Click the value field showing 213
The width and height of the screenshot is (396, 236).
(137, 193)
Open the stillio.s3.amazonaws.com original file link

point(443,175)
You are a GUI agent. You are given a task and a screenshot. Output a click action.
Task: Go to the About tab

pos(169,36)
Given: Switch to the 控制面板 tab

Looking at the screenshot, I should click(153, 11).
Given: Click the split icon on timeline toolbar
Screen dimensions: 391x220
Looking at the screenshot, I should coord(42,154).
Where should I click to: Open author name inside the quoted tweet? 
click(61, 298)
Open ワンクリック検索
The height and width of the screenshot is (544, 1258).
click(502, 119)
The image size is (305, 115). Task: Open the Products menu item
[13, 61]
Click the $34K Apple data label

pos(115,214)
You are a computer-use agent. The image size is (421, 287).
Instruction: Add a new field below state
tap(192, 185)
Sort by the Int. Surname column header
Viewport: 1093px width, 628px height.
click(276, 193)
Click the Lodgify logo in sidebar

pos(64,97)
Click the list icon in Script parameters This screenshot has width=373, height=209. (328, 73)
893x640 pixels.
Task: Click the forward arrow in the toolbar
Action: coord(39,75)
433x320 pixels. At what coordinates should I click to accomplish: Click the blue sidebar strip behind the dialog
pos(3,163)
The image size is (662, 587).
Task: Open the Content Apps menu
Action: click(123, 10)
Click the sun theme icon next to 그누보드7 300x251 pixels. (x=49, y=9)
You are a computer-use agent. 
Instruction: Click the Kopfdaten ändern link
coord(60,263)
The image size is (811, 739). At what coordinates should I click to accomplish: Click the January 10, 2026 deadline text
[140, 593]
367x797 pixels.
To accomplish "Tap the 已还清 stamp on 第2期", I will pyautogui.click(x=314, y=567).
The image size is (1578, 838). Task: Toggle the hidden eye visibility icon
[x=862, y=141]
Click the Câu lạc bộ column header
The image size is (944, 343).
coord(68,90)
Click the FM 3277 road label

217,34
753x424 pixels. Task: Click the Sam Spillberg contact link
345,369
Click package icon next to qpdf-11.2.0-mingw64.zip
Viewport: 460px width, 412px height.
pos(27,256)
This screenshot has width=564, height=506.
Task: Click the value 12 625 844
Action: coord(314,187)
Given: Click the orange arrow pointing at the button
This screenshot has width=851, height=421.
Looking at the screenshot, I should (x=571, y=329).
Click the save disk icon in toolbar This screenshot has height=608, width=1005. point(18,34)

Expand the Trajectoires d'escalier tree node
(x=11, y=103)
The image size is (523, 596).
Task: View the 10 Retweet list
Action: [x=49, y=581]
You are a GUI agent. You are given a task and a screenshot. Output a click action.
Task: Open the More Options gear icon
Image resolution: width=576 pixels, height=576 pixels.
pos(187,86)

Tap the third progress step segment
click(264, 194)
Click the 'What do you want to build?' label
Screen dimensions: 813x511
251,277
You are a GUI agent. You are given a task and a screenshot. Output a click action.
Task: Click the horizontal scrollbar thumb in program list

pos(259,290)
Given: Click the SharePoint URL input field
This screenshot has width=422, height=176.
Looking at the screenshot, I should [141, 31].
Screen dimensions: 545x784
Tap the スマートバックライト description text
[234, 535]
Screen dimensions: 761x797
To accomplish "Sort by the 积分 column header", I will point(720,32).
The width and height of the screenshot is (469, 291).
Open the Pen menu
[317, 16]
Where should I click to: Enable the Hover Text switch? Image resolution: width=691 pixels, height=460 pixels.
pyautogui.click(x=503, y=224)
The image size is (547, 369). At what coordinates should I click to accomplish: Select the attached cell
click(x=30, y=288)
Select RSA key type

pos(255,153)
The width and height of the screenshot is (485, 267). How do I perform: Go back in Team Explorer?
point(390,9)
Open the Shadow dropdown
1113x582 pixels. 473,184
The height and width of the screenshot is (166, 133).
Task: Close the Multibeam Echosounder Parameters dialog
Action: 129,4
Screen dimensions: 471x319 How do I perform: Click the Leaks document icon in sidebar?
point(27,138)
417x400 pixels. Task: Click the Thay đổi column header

● ● ●

= Your goal =
Tell how many lines of the material above contain the word "will", giving only the number.

= Exercise solution =
2